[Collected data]
* * * * * * *

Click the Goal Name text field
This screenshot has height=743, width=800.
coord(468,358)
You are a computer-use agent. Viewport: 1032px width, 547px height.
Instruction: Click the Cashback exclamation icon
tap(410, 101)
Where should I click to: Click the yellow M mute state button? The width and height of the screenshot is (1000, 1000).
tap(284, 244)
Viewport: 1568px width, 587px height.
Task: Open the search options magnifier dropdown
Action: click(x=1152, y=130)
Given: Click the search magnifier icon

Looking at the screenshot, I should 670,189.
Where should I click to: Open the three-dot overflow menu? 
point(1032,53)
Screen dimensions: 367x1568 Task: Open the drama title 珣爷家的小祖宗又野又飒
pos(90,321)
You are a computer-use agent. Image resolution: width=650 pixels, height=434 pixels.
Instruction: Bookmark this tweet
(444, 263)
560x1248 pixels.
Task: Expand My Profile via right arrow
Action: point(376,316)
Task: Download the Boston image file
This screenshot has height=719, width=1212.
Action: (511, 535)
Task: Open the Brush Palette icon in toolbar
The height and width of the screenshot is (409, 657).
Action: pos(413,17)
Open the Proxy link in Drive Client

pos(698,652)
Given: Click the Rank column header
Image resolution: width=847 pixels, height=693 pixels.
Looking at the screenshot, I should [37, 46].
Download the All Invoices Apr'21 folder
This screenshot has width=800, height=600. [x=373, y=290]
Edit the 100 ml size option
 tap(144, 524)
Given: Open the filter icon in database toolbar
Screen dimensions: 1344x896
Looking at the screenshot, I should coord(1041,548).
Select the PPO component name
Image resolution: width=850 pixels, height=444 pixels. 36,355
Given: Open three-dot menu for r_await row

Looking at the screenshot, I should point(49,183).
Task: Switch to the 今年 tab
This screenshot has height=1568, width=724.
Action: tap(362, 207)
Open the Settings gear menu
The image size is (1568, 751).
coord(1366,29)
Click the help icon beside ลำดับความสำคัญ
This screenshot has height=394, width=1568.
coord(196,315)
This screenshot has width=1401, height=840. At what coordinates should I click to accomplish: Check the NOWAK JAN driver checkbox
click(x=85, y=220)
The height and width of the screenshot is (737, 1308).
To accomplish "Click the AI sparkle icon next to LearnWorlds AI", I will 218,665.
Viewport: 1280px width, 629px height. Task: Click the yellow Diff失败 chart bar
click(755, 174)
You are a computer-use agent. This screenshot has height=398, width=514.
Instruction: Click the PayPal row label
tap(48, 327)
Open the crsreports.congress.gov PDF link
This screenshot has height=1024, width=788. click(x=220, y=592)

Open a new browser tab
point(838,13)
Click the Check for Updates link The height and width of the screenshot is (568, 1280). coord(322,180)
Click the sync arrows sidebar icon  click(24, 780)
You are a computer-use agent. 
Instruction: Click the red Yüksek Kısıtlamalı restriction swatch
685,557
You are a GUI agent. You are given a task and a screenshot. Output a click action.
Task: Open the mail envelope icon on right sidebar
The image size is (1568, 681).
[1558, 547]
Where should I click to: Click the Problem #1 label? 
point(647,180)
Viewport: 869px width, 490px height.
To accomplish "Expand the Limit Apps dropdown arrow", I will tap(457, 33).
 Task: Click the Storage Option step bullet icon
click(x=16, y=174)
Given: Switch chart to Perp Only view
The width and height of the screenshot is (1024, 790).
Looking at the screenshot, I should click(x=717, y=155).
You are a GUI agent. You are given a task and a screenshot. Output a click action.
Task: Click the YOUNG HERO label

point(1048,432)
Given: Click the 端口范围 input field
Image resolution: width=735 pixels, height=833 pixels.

* * * * * * *

» **What the task requires**
Write out all the records again, exactly as they appear.

» **Response to this exercise**
Click the Goal Name text field
This screenshot has height=743, width=800.
coord(468,358)
You are a computer-use agent. Viewport: 1032px width, 547px height.
Instruction: Click the Cashback exclamation icon
tap(410, 101)
Where should I click to: Click the yellow M mute state button? The width and height of the screenshot is (1000, 1000).
tap(284, 244)
Viewport: 1568px width, 587px height.
Task: Open the search options magnifier dropdown
Action: click(x=1152, y=130)
Given: Click the search magnifier icon

Looking at the screenshot, I should 670,189.
Where should I click to: Open the three-dot overflow menu? 
point(1032,53)
Screen dimensions: 367x1568 Task: Open the drama title 珣爷家的小祖宗又野又飒
pos(90,321)
You are a computer-use agent. Image resolution: width=650 pixels, height=434 pixels.
Instruction: Bookmark this tweet
(444, 263)
560x1248 pixels.
Task: Expand My Profile via right arrow
Action: point(376,316)
Task: Download the Boston image file
This screenshot has height=719, width=1212.
Action: (511, 535)
Task: Open the Brush Palette icon in toolbar
The height and width of the screenshot is (409, 657).
Action: pos(413,17)
Open the Proxy link in Drive Client

pos(698,652)
Given: Click the Rank column header
Image resolution: width=847 pixels, height=693 pixels.
Looking at the screenshot, I should [37, 46].
Download the All Invoices Apr'21 folder
This screenshot has width=800, height=600. [x=373, y=290]
Edit the 100 ml size option
 tap(144, 524)
Given: Open the filter icon in database toolbar
Screen dimensions: 1344x896
Looking at the screenshot, I should coord(1041,548).
Select the PPO component name
Image resolution: width=850 pixels, height=444 pixels. 36,355
Given: Open three-dot menu for r_await row

Looking at the screenshot, I should point(49,183).
Task: Switch to the 今年 tab
This screenshot has height=1568, width=724.
Action: tap(362, 207)
Open the Settings gear menu
The image size is (1568, 751).
coord(1366,29)
Click the help icon beside ลำดับความสำคัญ
This screenshot has height=394, width=1568.
coord(196,315)
This screenshot has width=1401, height=840. At what coordinates should I click to accomplish: Check the NOWAK JAN driver checkbox
click(x=85, y=220)
The height and width of the screenshot is (737, 1308).
To accomplish "Click the AI sparkle icon next to LearnWorlds AI", I will 218,665.
Viewport: 1280px width, 629px height. Task: Click the yellow Diff失败 chart bar
click(755, 174)
You are a computer-use agent. This screenshot has height=398, width=514.
Instruction: Click the PayPal row label
tap(48, 327)
Open the crsreports.congress.gov PDF link
This screenshot has height=1024, width=788. click(x=220, y=592)

Open a new browser tab
point(838,13)
Click the Check for Updates link The height and width of the screenshot is (568, 1280). coord(322,180)
Click the sync arrows sidebar icon  click(24, 780)
You are a computer-use agent. 
Instruction: Click the red Yüksek Kısıtlamalı restriction swatch
685,557
You are a GUI agent. You are given a task and a screenshot. Output a click action.
Task: Open the mail envelope icon on right sidebar
The image size is (1568, 681).
[1558, 547]
Where should I click to: Click the Problem #1 label? 
point(647,180)
Viewport: 869px width, 490px height.
To accomplish "Expand the Limit Apps dropdown arrow", I will tap(457, 33).
 Task: Click the Storage Option step bullet icon
click(x=16, y=174)
Given: Switch chart to Perp Only view
The width and height of the screenshot is (1024, 790).
Looking at the screenshot, I should click(x=717, y=155).
You are a GUI agent. You are given a task and a screenshot. Output a click action.
Task: Click the YOUNG HERO label

point(1048,432)
Given: Click the 端口范围 input field
Image resolution: width=735 pixels, height=833 pixels.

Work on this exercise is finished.